:: EXERCISES TO COMPLETE ::
(a) Copy out the part of the Halloween party thread that starts at "My sister and" and ends at "real life mansion.", changing "tumbleweeds" to "cornstalks".
(b) Summarize the Halloween party thread in two sentences.

:: SOURCE DOCUMENT ::
This year our theme is an Insane Asylum so they'll each be getting their own certificate of insanity with a specific reason based on their personal lives. i.e. One of our friends has a 3 year old, 2 year old, and just had a set of twins.  I'll think of something funny to say about going insane because of changing too many diapers etc. I''l make it funnier but you get the idea. 

Throughout the year people talk about it and always look forward to seeing their "thing" the next year. I always post them in the same place and it's the first thing guests run to after saying their hello's. It also helps with getting RSVP's because people who didn't, don't get one and they're disappointed and know better for the next year! 

I just think it's all in little the details…people really seem to appreciate all the effort when you go that extra mile. 

Good luck!


----------



## marigolddesigns (Sep 5, 2010)

Themes such as CarnEvil....Funeral Home... Insane Asylum....always fun and lots of prop and theme ideas with all. 

I have a DJ with lights, fog machines, all the lighting changed, kitchen, dining, livingroom, bathroom, garage decorated.
I also have a server to pass food, and everyone is always "wowed" by this. (plus allows my husband and I to enjoy the party)

Decorate well, but take 1 room over the top...I usually make my bathroom this room! Everyone always looks forward to the bathroom!










QueenHalloween said:


> Thank you all for the great ideas! A few of them really stood out to me as ones I could incorporate this year.
> 
> showmetoto- Yes, lighting is definitely something I want to play around with. Also, I have had a hard time deciding on one theme for the entire party, as most of our guests just really enjoy the traditional Halloween theme. My idea was to do themed rooms (zombie room, laboratory, haunted mansion dining room, spooky saloon, etc.) Any other ideas? I have about 6 rooms and a basement to decorate.
> 
> ...


----------



## c910andace (Aug 17, 2010)

Everyone has contributed some fabulous ideas. I'll add just a few. 

My sister and I once dragged a few tumbleweeds home from the desert and hung them from the ceiling and corners with led white string lights in our "saloon". 

This is inspired by RCIAG and the St. Louis Cemetery thread. Perhaps you can incorporate in your Haunted Mansion dining room. http://www.nola.com/haunted/index.ssf/2000/09/the_fire_on_royal_street_new_o.html
The wordsmith in me appreciates the tone that is evoked by the article. A printed copy at each place setting that is tea stained would be simple and appropriately spooky. Not exactly the 'Haunted Mansion' storyline but set in new Orleans at a real life mansion.


----------



## QueenHalloween (Oct 9, 2013)

Great idea kmb123! I have done similar "favors" for other parties, but never thought of doing something like this for Halloween. If time allows 



kmb123 said:


> Every year I make something personalized for each guest for them to take home. For example, one year I found a newspaper template online where each guest had their own front page, with some silly headline. I went on their Facebook pages, snagged a funny picture of them, then came up with a goofy headline that went along with the pic.
> 
> This year our theme is an Insane Asylum so they'll each be getting their own certificate of insanity with a specific reason based on their personal lives. i.e. One of our friends has a 3 year old, 2 year old, and just had a set of twins.  I'll think of something funny to say about going insane because of changing too many diapers etc. I''l make it funnier but you get the idea.

:: MATERIAL PROVIDED ::
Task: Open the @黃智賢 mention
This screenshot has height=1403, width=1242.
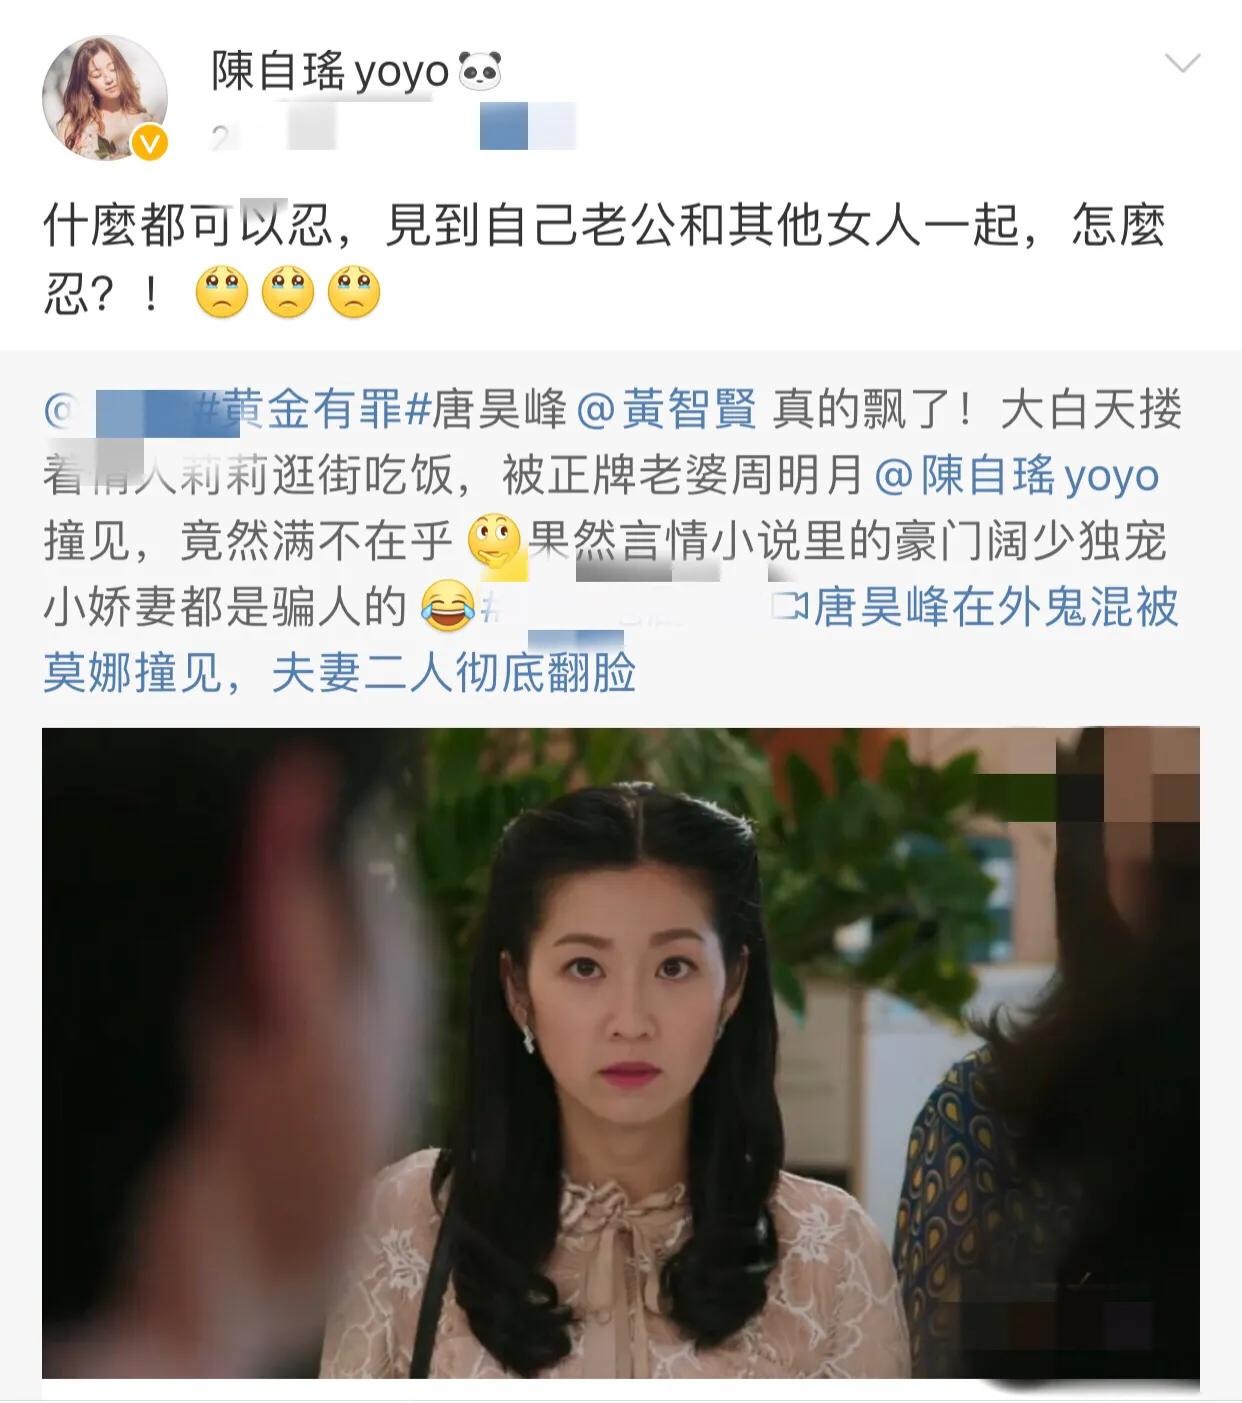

:: ANSWERS TO THE EXERCISES ::
(a)
My sister and I once dragged a few cornstalks home from the desert and hung them from the ceiling and corners with led white string lights in our "saloon". 

This is inspired by RCIAG and the St. Louis Cemetery thread. Perhaps you can incorporate in your Haunted Mansion dining room. http://www.nola.com/haunted/index.ssf/2000/09/the_fire_on_royal_street_new_o.html
The wordsmith in me appreciates the tone that is evoked by the article. A printed copy at each place setting that is tea stained would be simple and appropriately spooky. Not exactly the 'Haunted Mansion' storyline but set in new Orleans at a real life mansion.

(b) Forum members share Halloween party ideas such as themes like an insane asylum or funeral home, separately themed rooms, changed lighting, and taking one room, often the bathroom, over the top. They also suggest making a personalized item for each guest to take home, like a certificate of insanity, and decorating with touches such as tumbleweeds hung with white string lights in a saloon or a tea-stained printed article about a real New Orleans mansion at each place setting.